§ **PROBLEM DESCRIPTION**:
A faithful copy of the data below is required, leaving out every picture.

(Pixel coordinate grounding data)

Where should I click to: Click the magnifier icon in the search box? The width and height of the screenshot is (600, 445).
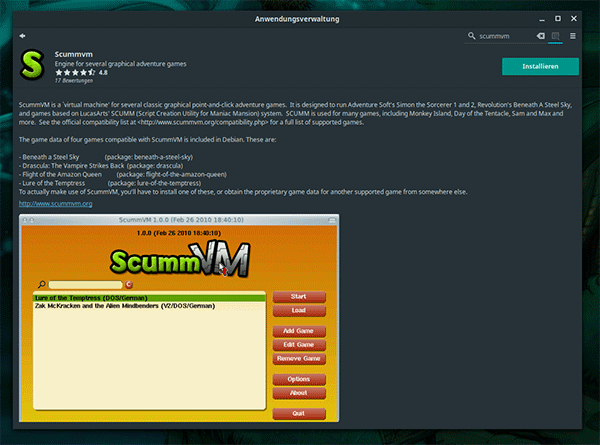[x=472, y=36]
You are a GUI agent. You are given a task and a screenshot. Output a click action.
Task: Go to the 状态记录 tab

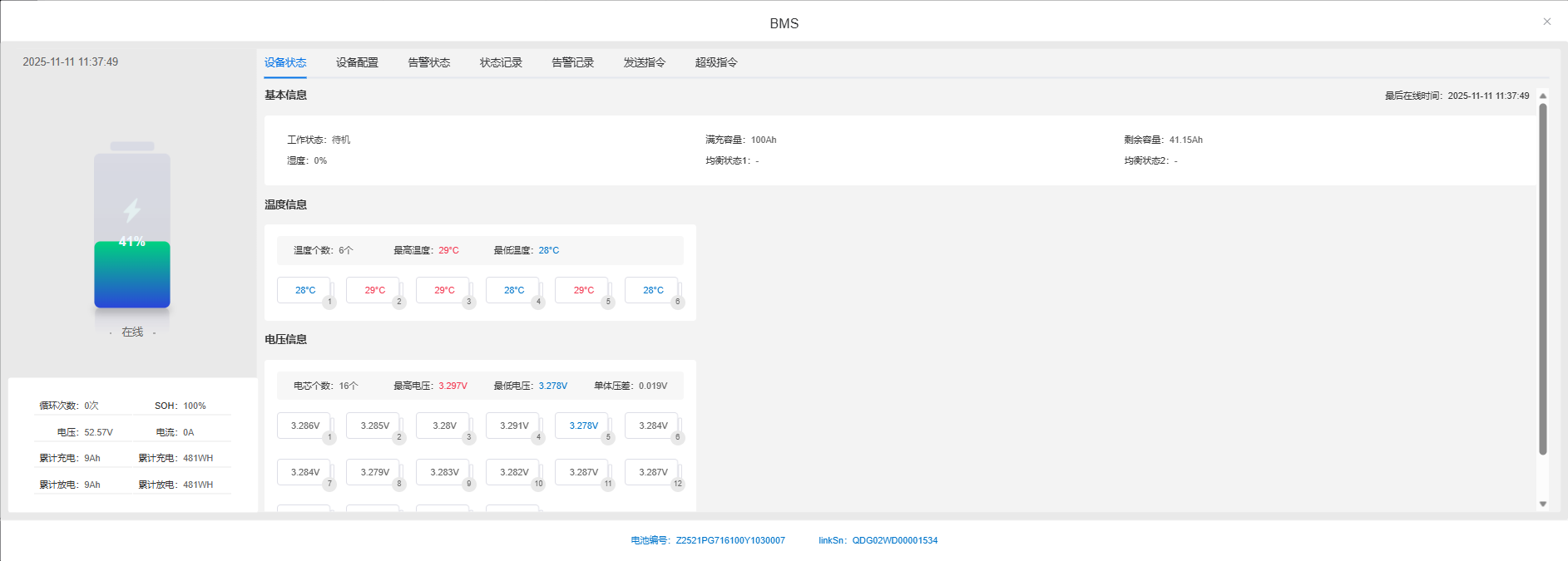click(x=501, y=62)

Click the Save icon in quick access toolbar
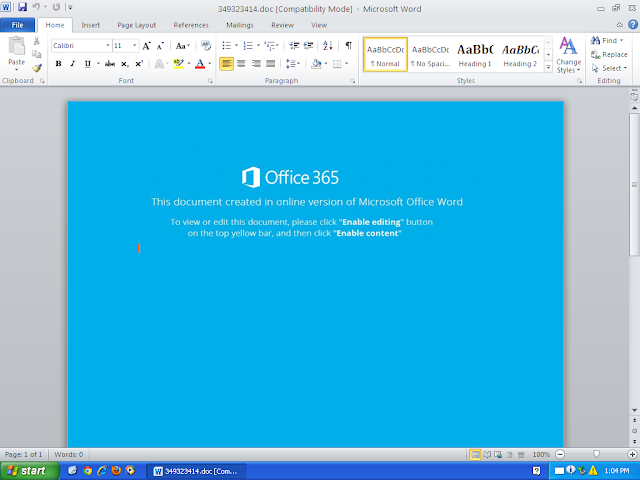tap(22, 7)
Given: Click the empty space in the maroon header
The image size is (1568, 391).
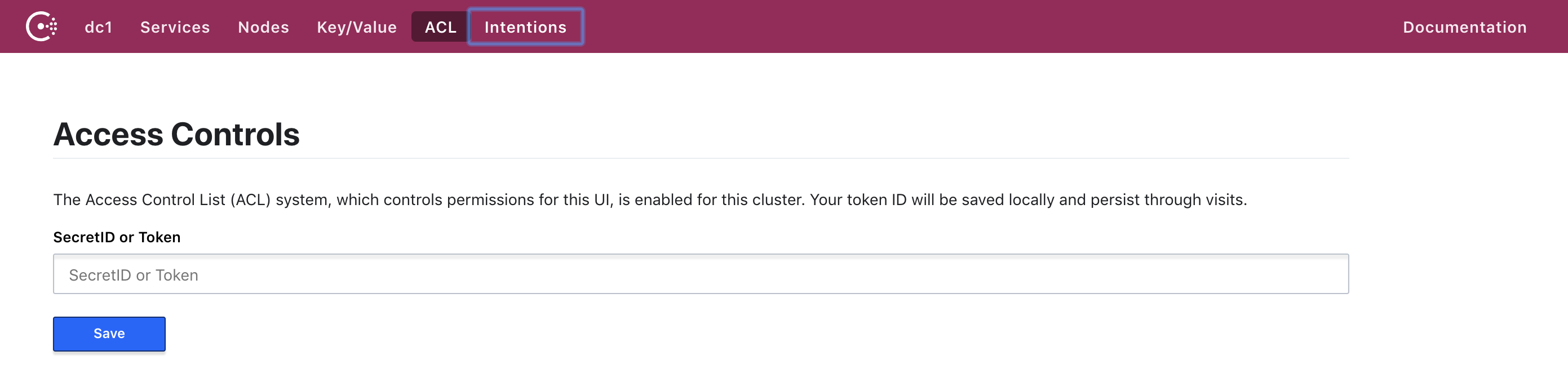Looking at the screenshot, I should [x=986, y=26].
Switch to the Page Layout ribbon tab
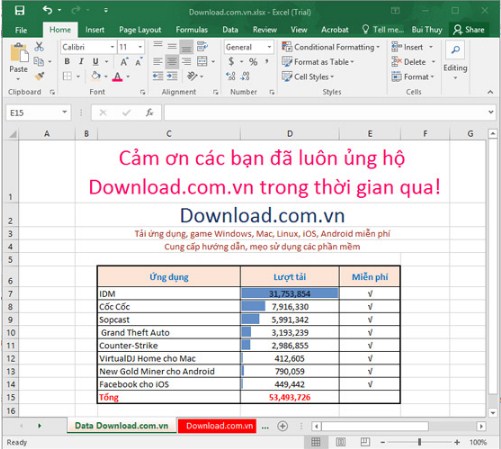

§ **TASK OUTPUT**:
Where should I click to: Click the magnifier icon in the search box? The width and height of the screenshot is (600, 445).
[x=472, y=36]
You are a GUI agent. You are given a task and a screenshot. Output a click action.
Task: Go to the 状态记录 tab

click(x=501, y=62)

Click the Save icon in quick access toolbar
tap(22, 7)
Given: Click the empty space in the maroon header
The image size is (1568, 391).
Looking at the screenshot, I should [x=986, y=26].
Switch to the Page Layout ribbon tab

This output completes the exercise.